Decreased CSTA expression promotes lymphatic metastasis and predicts poor survival in oral squamous cell carcinoma.

OBJECTIVE: Herein, we aimed to identify biomarkers that affect lymphatic metastasis of oral squamous cell carcinoma (OSCC) through bioinformatic analysis, and clinicopathological and in vitro verifications. DESIGN: The OSCC-related gene expression dataset was retrieved from The Cancer Genome Atlas (TCGA) and analyzed to identify differentially expressed genes (DEGs), which were subjected to pathway analysis. Weighted gene co-expression network analysis (WGCNA) and protein-protein interaction (PPI) network analysis were performed to identify hub genes.
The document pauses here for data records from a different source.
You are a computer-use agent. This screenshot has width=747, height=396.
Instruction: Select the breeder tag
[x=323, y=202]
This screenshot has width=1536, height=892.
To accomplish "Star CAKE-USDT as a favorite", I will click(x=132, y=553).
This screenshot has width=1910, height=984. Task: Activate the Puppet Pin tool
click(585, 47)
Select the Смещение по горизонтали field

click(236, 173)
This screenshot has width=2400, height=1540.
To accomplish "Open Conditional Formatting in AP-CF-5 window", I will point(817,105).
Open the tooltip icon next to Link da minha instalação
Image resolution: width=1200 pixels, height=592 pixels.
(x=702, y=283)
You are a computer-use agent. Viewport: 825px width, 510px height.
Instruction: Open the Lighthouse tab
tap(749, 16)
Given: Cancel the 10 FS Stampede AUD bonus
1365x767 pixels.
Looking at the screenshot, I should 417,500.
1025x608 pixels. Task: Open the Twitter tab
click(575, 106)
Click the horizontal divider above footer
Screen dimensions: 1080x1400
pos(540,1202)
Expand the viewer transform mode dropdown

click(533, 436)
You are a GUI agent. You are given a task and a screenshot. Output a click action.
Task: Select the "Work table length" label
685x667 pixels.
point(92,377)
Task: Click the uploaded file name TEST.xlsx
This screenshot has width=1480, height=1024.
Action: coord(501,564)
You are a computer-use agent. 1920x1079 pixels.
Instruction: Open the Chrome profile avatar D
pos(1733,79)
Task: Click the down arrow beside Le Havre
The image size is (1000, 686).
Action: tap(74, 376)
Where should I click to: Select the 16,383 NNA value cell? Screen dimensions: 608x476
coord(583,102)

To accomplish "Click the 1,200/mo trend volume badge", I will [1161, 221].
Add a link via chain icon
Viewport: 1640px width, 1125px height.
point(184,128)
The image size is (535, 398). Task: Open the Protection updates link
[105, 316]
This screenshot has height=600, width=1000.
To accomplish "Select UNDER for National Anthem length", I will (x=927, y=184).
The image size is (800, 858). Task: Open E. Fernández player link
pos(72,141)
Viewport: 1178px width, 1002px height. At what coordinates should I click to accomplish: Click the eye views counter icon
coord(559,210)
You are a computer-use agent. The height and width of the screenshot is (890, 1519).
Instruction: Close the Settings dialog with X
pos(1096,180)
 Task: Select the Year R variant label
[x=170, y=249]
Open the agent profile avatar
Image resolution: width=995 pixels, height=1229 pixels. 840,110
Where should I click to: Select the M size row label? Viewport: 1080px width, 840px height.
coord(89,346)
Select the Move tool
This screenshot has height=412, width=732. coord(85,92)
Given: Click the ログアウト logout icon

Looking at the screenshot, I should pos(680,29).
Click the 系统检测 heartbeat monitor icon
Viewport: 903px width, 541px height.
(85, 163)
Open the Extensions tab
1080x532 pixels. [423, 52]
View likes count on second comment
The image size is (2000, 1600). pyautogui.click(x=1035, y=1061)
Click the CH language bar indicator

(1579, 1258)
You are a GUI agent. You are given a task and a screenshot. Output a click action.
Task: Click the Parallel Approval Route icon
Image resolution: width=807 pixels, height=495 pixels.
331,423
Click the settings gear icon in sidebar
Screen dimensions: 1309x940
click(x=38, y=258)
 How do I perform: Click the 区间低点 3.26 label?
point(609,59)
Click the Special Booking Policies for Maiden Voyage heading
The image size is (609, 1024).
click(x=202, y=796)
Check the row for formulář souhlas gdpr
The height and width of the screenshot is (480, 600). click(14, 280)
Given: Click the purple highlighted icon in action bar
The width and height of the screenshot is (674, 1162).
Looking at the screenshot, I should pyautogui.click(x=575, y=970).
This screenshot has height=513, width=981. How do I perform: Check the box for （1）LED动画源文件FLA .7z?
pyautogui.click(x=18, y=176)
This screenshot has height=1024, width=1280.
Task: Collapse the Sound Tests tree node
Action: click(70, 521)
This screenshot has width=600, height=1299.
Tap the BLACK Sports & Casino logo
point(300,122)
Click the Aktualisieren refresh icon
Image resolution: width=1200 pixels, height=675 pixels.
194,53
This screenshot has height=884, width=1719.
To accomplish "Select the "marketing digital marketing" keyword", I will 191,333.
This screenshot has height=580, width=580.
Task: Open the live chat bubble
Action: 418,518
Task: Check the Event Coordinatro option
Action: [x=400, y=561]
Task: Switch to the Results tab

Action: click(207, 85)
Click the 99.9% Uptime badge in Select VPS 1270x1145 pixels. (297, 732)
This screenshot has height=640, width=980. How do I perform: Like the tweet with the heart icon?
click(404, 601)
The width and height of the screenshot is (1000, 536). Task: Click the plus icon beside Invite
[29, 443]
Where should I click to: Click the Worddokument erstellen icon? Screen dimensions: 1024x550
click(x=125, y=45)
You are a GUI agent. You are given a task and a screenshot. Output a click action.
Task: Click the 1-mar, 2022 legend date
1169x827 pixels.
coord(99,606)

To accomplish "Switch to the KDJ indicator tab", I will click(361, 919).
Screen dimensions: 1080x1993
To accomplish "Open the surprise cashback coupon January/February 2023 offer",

Expression of potential biomarkers was examined using quantitative real-time polymerase chain reaction, immunohistochemistry, and western blotting. Statistical analyses were performed to determine the association between biomarker expression and clinicopathological characteristics of patients with OSCC. Effects of selected biomarkers on proliferation, migration, and invasion were evaluated using in vitro assays. RESULTS: For DEGs, Gene Ontology (GO) and Kyoto Encyclopedia of Genes and Genomes (KEGG) analysis revealed potential lymphatic metastasis-related biological processes and signaling pathways. Eight hub genes - ALOXE3, CSTA, PLA2G4E, PPL, SPRR1A, SPRR2A, SPRR2D, and SPRR2E, were identified via WGCNA and PPI analyses. CSTA expression was markedly downregulated in primary OSCC tissues, and low CSTA expression significantly correlated with high tumor grade (P =  0.001), nodal metastasis (P =  0.028), and poor overall survival (P <  0.001). CTSA overexpression inhibited OSCC cell migration and invasion in vitro, with little effect on OSCC cell proliferation. CONCLUSIONS: Our study revealed that CSTA is a promising biomarker and therapeutic target with prognostic implications in patients with OSCC. CSTA may play an essential role in OSCC lymphatic metastasis and tumor differentiation.